Page excerpt
+ + + +

Reports of Tyson vs Holyfield III were just one of them. Both did fight again but in very different ways. Tyson drew with Roy Jones Jr. as Holyfield faced UFC star Vitor Belfort.

Initially, Holyfield moved on from Tyson to his conqueror, Kevin McBride. However, the whole event fell apart when postponed only for Triller not to reschedule.

Holyfield then took on Belfort. He was dropped, humbled, and sent packing in defeat.

It was a far cry from when the two-weight undisputed champion defeated Tyson himself twice, once during the infamous “Bite Fight” in 1997.

His legacy will live on but has a dent in it that is visible because YouTube videos never die.

Evander Holyfield legacy

But Holyfield is the only professional fighter to win the heavyweight championship four separate times, surpassing the record of Muhammad Ali, who won it three times.

After a standout amateur and Olympic boxing career, Holyfield turned professional. In 1986, he won the junior heavyweight title by upsetting World Boxing Association (WBA) champion Dwight Muhammad Qawi in a 15-round split decision.

+ + + +

Data segment
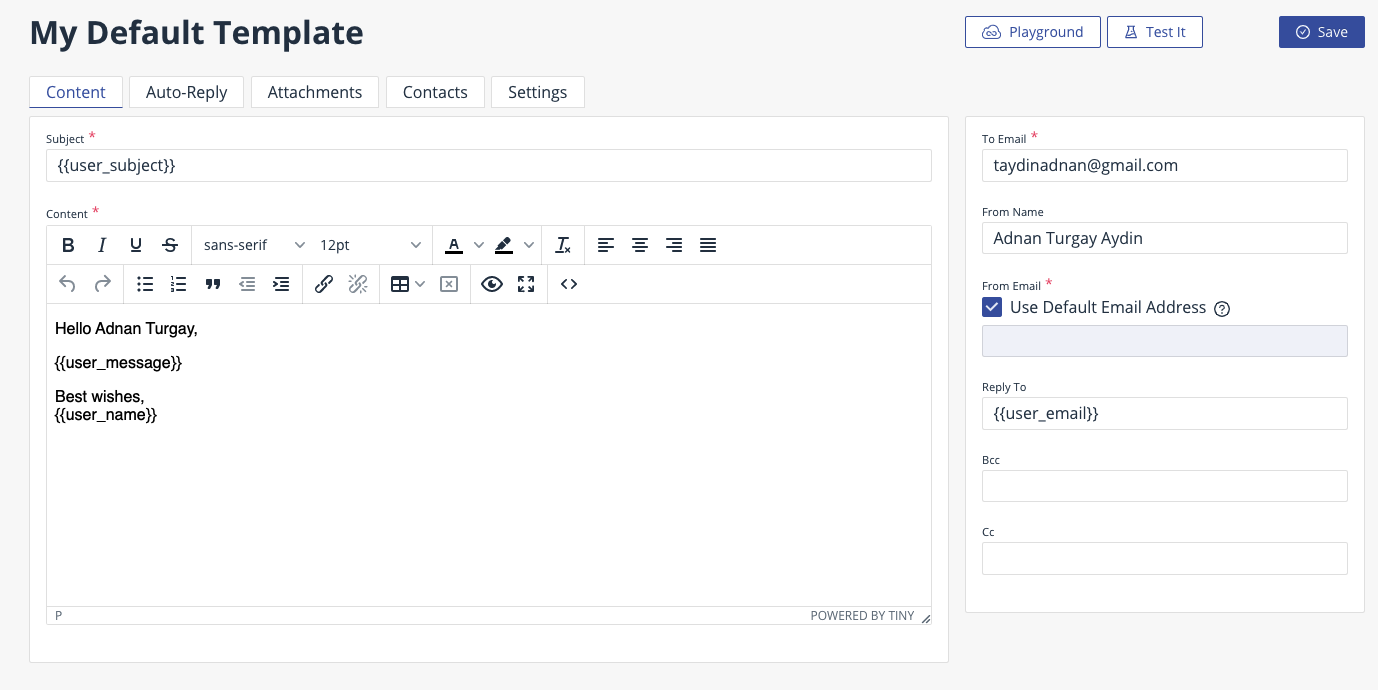The image size is (1378, 690).
Task: Switch editor to fullscreen mode
Action: click(x=526, y=284)
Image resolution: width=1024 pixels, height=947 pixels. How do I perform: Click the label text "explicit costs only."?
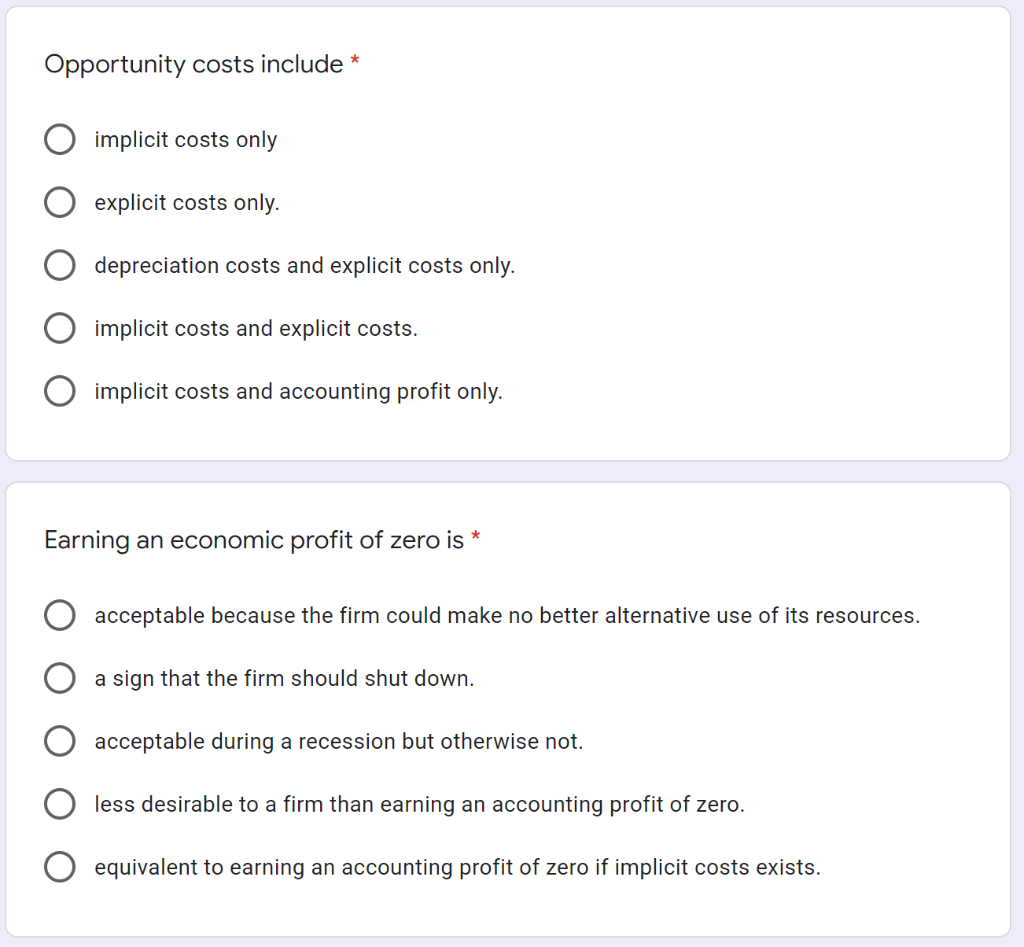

+ + + +

Problem description
Reproduce the Evander Holyfield passage above word for word, from start to finish.

Correct answer
Reports of Tyson vs Holyfield III were just one of them. Both did fight again but in very different ways. Tyson drew with Roy Jones Jr. as Holyfield faced UFC star Vitor Belfort.

Initially, Holyfield moved on from Tyson to his conqueror, Kevin McBride. However, the whole event fell apart when postponed only for Triller not to reschedule.

Holyfield then took on Belfort. He was dropped, humbled, and sent packing in defeat.

It was a far cry from when the two-weight undisputed champion defeated Tyson himself twice, once during the infamous “Bite Fight” in 1997.

His legacy will live on but has a dent in it that is visible because YouTube videos never die.

Evander Holyfield legacy

But Holyfield is the only professional fighter to win the heavyweight championship four separate times, surpassing the record of Muhammad Ali, who won it three times.

After a standout amateur and Olympic boxing career, Holyfield turned professional. In 1986, he won the junior heavyweight title by upsetting World Boxing Association (WBA) champion Dwight Muhammad Qawi in a 15-round split decision.